If it is a measure of value (self-evident or otherwise) that the API can now bring to the programming team as it works to build and connect new cloud-based applications, then we may view a software engineering landscape more quantifiably analysed than ever before.
IBM BlueMix - how exactly do we develop cloud applications?
IBM now talks about its BlueMix initiative under the jStart element of its Emerging Technologies Group.
This division of IBM has been appears to have been established to try answer the question that we don't appear to be discussing openly enough just now i.e. "just HOW exactly do software programmers develop cloud applications and, even more importantly, WHICH applications should be architected for a cloud-based existence?"
IBM hosts a BlueMix Scenario Definition Workshop service through its jStart/IBM Software Services team to bring together architects and developers work with a customer's own team to identify a candidate application for developing/deploying as a proof of concept with BlueMix.
In terms of new news this week, IBM is augmenting is cloud application development products with an eye on both the development and testing phases of the lifecycle. These technologies will be supported by IBM's Jazz platform which is designed to bring DevOps power to those applications being developed.
NOTE: IBM explains DevOps as an integrated approach to software delivery that integrates an organisation's culture, processes and tools.
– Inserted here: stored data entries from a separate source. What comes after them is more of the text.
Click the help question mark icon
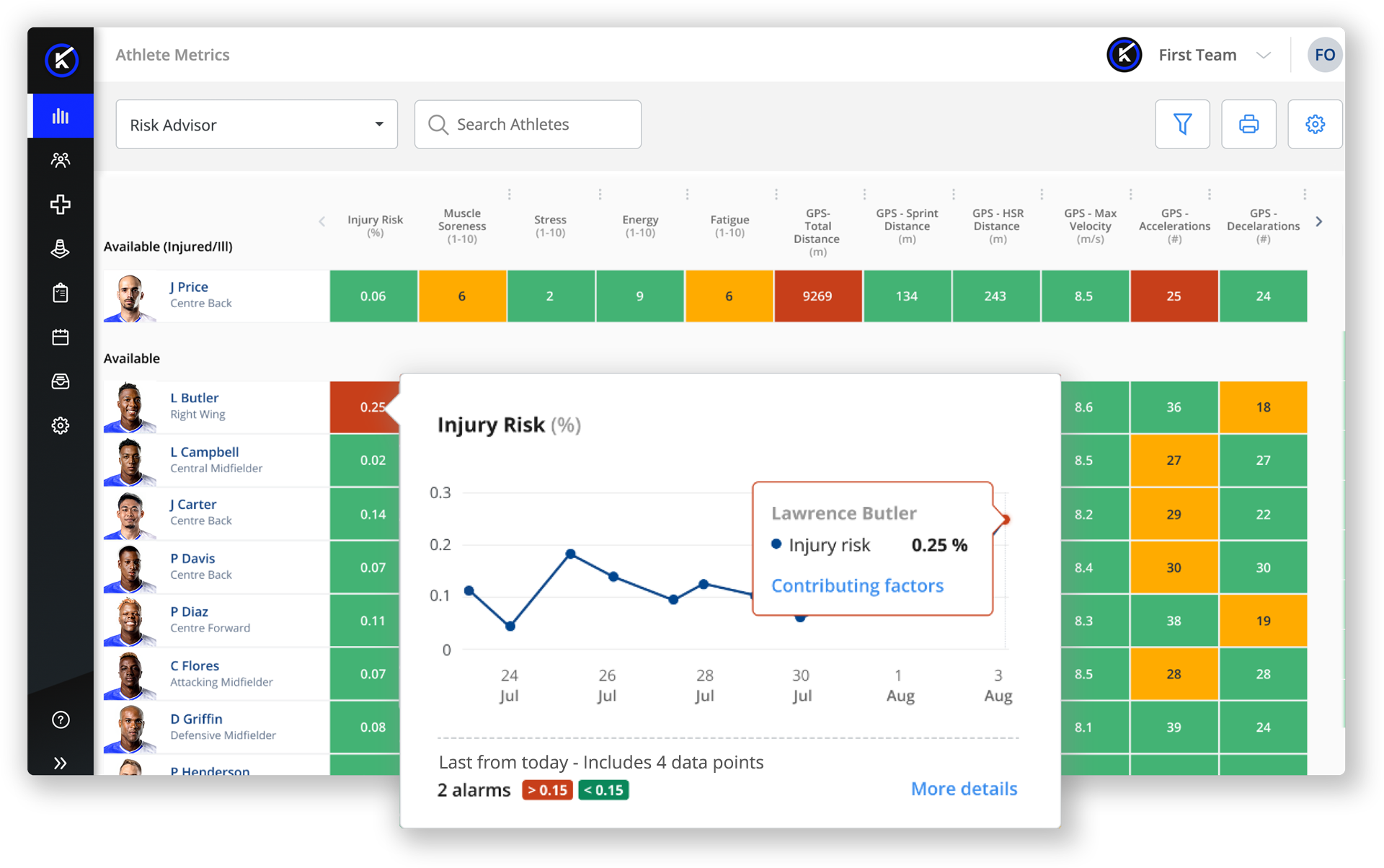This screenshot has height=868, width=1384. pyautogui.click(x=61, y=719)
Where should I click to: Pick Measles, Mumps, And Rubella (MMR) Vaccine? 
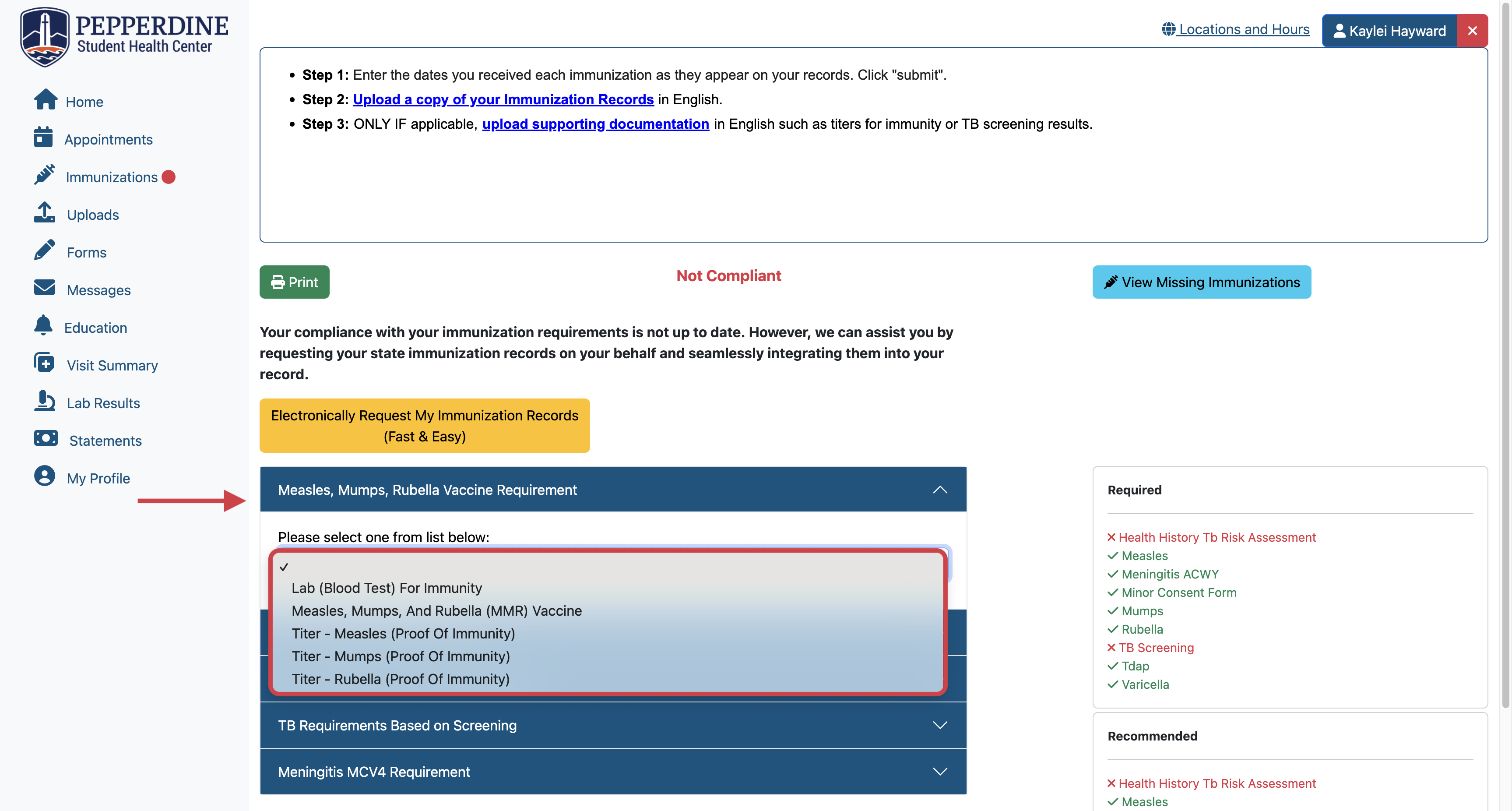436,611
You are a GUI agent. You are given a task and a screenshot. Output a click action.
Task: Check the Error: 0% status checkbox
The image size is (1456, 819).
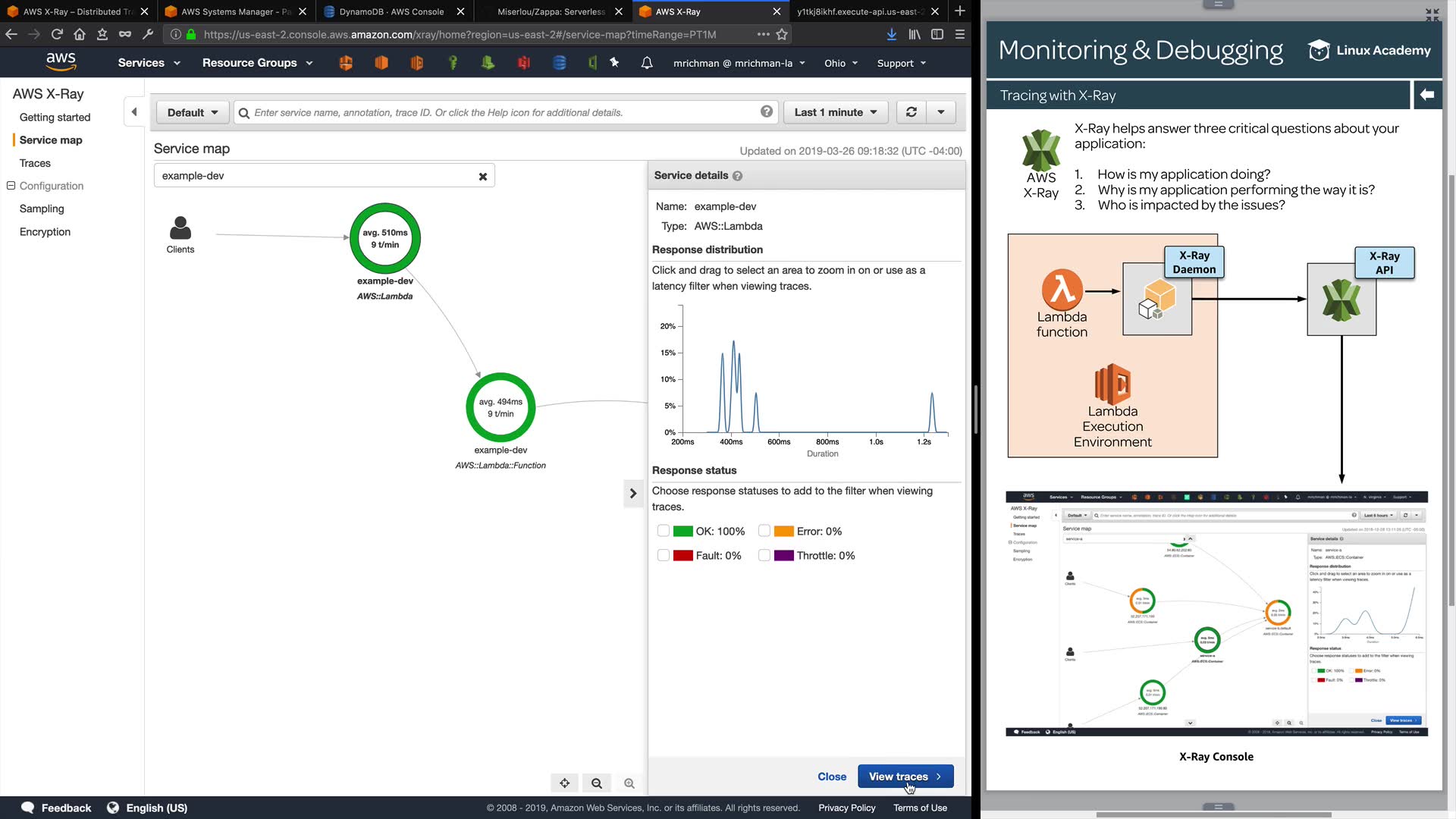(x=764, y=531)
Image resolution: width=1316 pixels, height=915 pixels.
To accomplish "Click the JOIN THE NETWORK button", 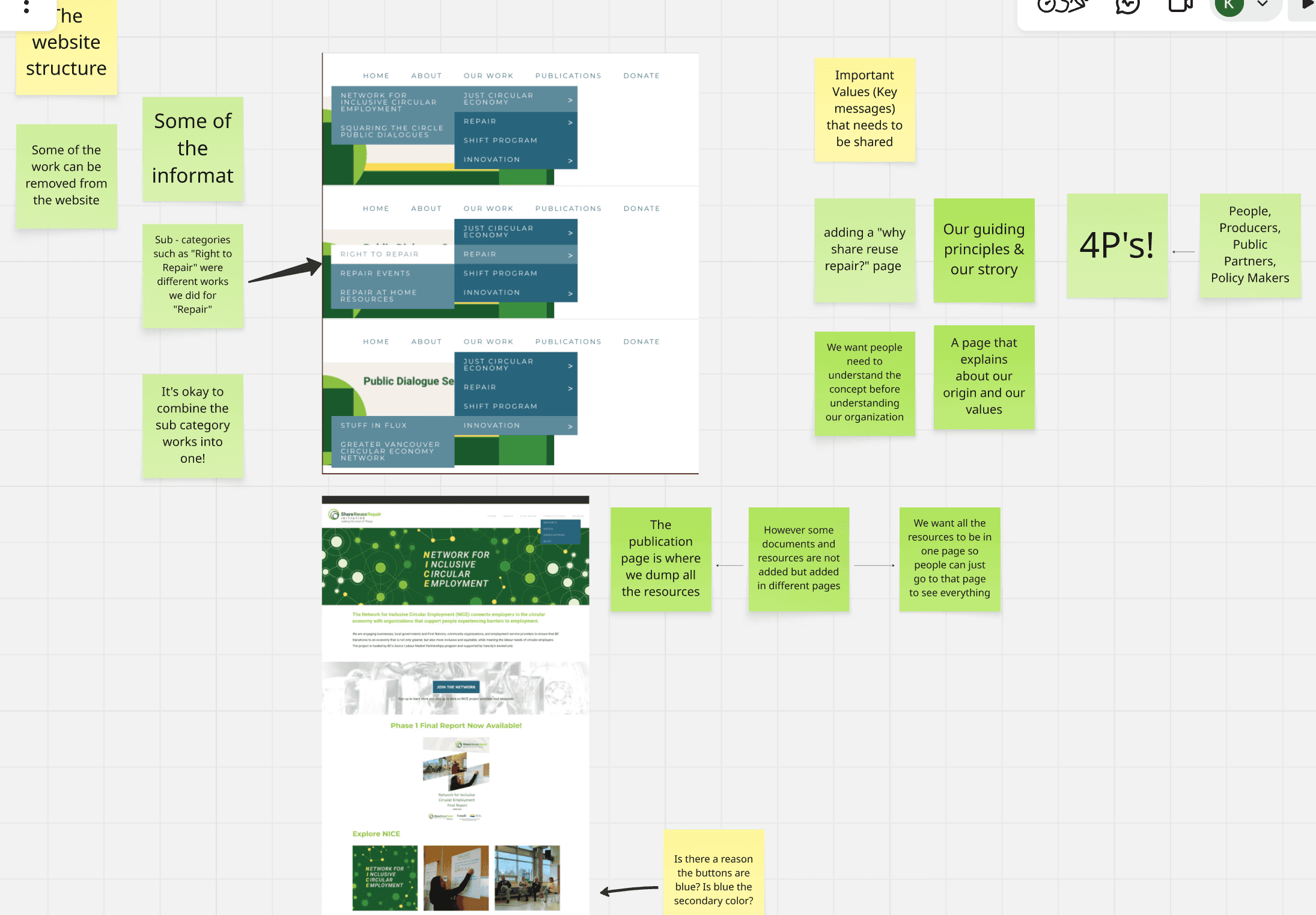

It spans the entire lifecycle, from business planning and creation to delivery and feedback -- the goal of DevOps is to enable continuous software delivery allowing businesses to grab market opportunities.
"Software is the invisible thread driving transformations in businesses of all industries and sizes," said Kristof Kloeckner, general manager IBM Rational Software. "As organisations and the dynamic markets in which they conduct business become more complex, it is critical that they adopt a DevOps approach to continuously delivery software-driven innovations to their clients."
What does big data insight actually look like?
Newest among the cloud developer tools here is Log Analysis, this product is designed to give developers a look into (or "insight" to use the industry term) terabytes of unstructured data with automated analysis which will output to IT asset logs. The concept here is that software teams can give organisations "actionable insights" (there's that term again) which a human expert might only deliver if given an unlimited time window.
Also here in terms of announcements are IBM SmartCloud Monitoring Application Insight: this tool is designed to helps businesses monitor the real-time performance and availability of applications hosted on a cloud.
A better way to look at how cloud apps behave
"The ability to embed monitoring capabilities during the development process, makes it easier for companies to understand how an application is being used once it has been deployed," says IBM.
This developer event is also looking at the announcement of the newly expanded IBM SmartCloud Application Services. Developers can use SmartCloud Application services to deploy and manage applications written in the PHP language using Zend Server 6.
NOTE: PHP is a popular general-scripting language that is designed for web development. IBM is hoping that support for this language will provide firms with greater choice in development options for programmers to create cloud-native applications.
As much as this event might have moved towards a slightly higher level message set in parts, the firm is also pushing forward efforts to support the global software application developer community here with an expansion of its developerWorks resources. New sites within the developerWorks network include mobile, cloud, big data, WebSphere application development and the new developerWorks Labs.
Core developer event & technical summit
Make no mistake, although IBM will repeat the words "leverage", "insight" and "innovation" this week ad nauseum, this is a core developer event and technical summit -- and the firm is (arguably in some areas) doing a far better job than some others (think about a firm based in the North West region of the USA known for its quite popular PC operating system) in terms of developer press facing messages and outreach.
We wouldn't get up for 7am Birds of a Feather pre-keynote UML get together sessions if we didn't want to now would we?